The reasons for the different approaches to sexual harassment most likely stem from the publicity sexual harassment receives from both the media and the legal community. Sexual harassment has been front page news since Anita Hill’s testimony at the 1991 confirmation hearings of Supreme Court Justice Clarence Thomas.

That year also saw Congress amend the Civil Rights Act to provide for damages in employment discrimination cases. Then, the U.S. Supreme Court decisions in the joint cases of Faragher/Ellerth created an affirmative defense to liability for those organizations that conducted harassment training and took other proactive steps to prevent or correct harassment.[6]

The adoption of a mandatory sexual harassment training law by the nation’s most populous state, California, made such training a necessity for many employers nationwide.

Whatever the reason for the extra effort, it seems to have paid off for employers. Many scholars give sexual harassment training at least partial credit for causing the decline in claims.[7] Indeed, sexual harassment claims filed at the EEOC peaked in 1997 – the year the Supreme Court’s creation of the affirmative defense spurred employers to make sexual harassment training common.

One broad-based study indicates that if employers were as proactive in the area of discrimination prevention as for harassment prevention, then overall EEOC claims might also drop.

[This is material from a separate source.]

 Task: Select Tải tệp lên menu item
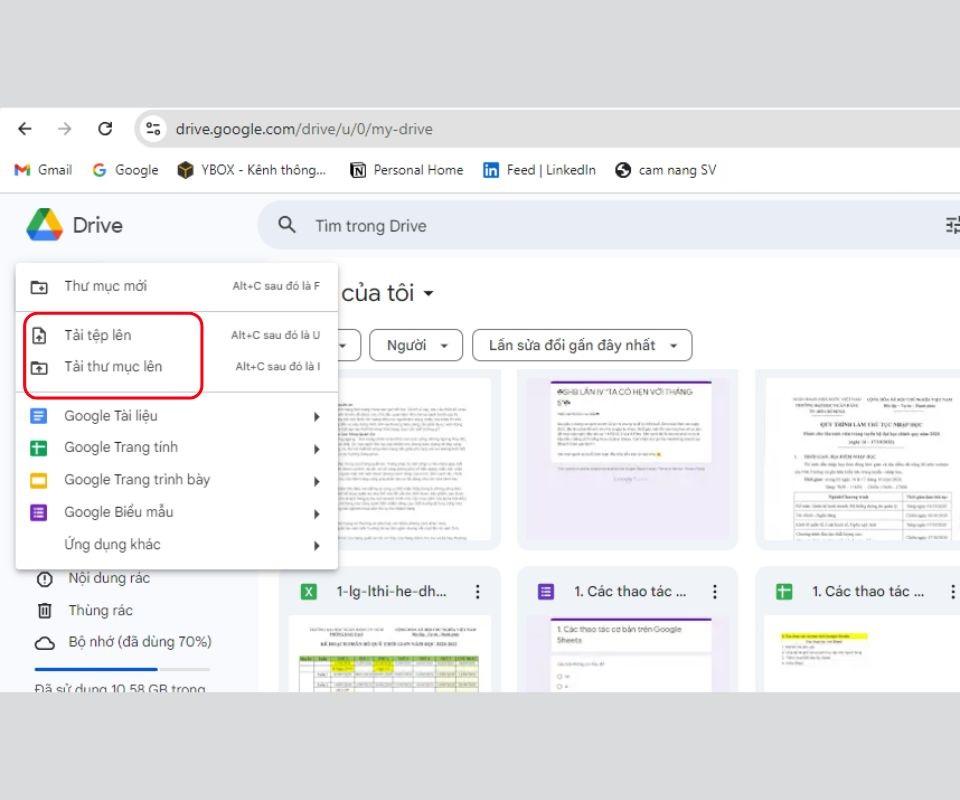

After implementing a series of comprehensive classroom employment law training programs run by Littler Mendelson, the state of Washington realized a 37 percent decrease in employment law related claims. This saved the state anestimated $2 million per year.

These facts comport with the experiences of human resources professionals nationwide. Eighty two percent of those surveyed found employment law training to be effective or extremely effective in reducing litigation.[8]

Even if a drop in claims did not occur after training, such efforts would help employers avoid punitive damages in federal discrimination litigation pursuant to the U.S. Supreme Court’s decision in Kolstad.[9]

Thus, prudent employers will want to consider the following:

Review or examine general EEO policies to make sure that they have the same specificity as harassment policies;Ensure that supervisors receive anti-discrimination training with similar emphasis as anti-harassment training;Make compliance with equal employment policies part of every supervisors evaluation process;Focus training and compliance efforts on those areas where charges are increasing.

The recent upturn in discrimination charges provides a challenge to every employer. If the correlation between poor economic conditions and claims is correct, then more challenges are ahead.

Yet, employers are not helpless. There is strong evidence that the more proactive employer can stave off claims, reduce costs, and increase morale and productivity.

David Goldman is a shareholder and managing attorney of the Legal Learning Group in the firm’s San Francisco office.

1. “Job Bias Charges Rise 9% In 2007, EEOC Reports,” EEOC Press Release, March 5, 2008, www.eeoc.gov/press/3-5-08.html.

2. Id.

3 “Job-bias Complaints Against Private Firms Jump,” Seattle Post-Intelligencer, March 5, 2008, seattlepi.nwsource.com/business/353883_jobdiscrimination06.html.

4. See, e.g., “Enforcement Guidance: Unlawful Disparate Treatment Of Workers With Caregiving Responsibilities,” EEOC, May 23, 2007; “EEOC To Launch E-RACE Initiative,” EEOC Press Release, Feb. 22, 2007.

5. “Sexual Harassment Training May Be Paying Off” San Francisco
Chronicle, Sept. 5, 2006.

6. Burlington Indus., Inc. v. Ellerth, 524 U.S. 742 (1998); Faragher v. City of
Boca Raton, 524 U.S. 775 (1998).

7. “Sexual Harassment Training May Be Paying Off,” supra note 5.

8. Susan R. Hobbs, “Training Cures Managers’ Ignorance; Helps Prevent
Suits,” Daily Lab. Rep. (BNA), June 12, 2001, at C-1.

9. Kolstad v. American Dental Assn., 532 U.S. 598 (2001)(holding that where an employer has undertaken good faith efforts to comply with Title VII – e.g., preparing and implementing written anti-harassment and discrimination policies, and educating employees on harassment and discrimination issues – the employer will not be liable for punitive damages bases on the discriminatory employment decisions of its managers when those decisions are contrary to the employer’s policies).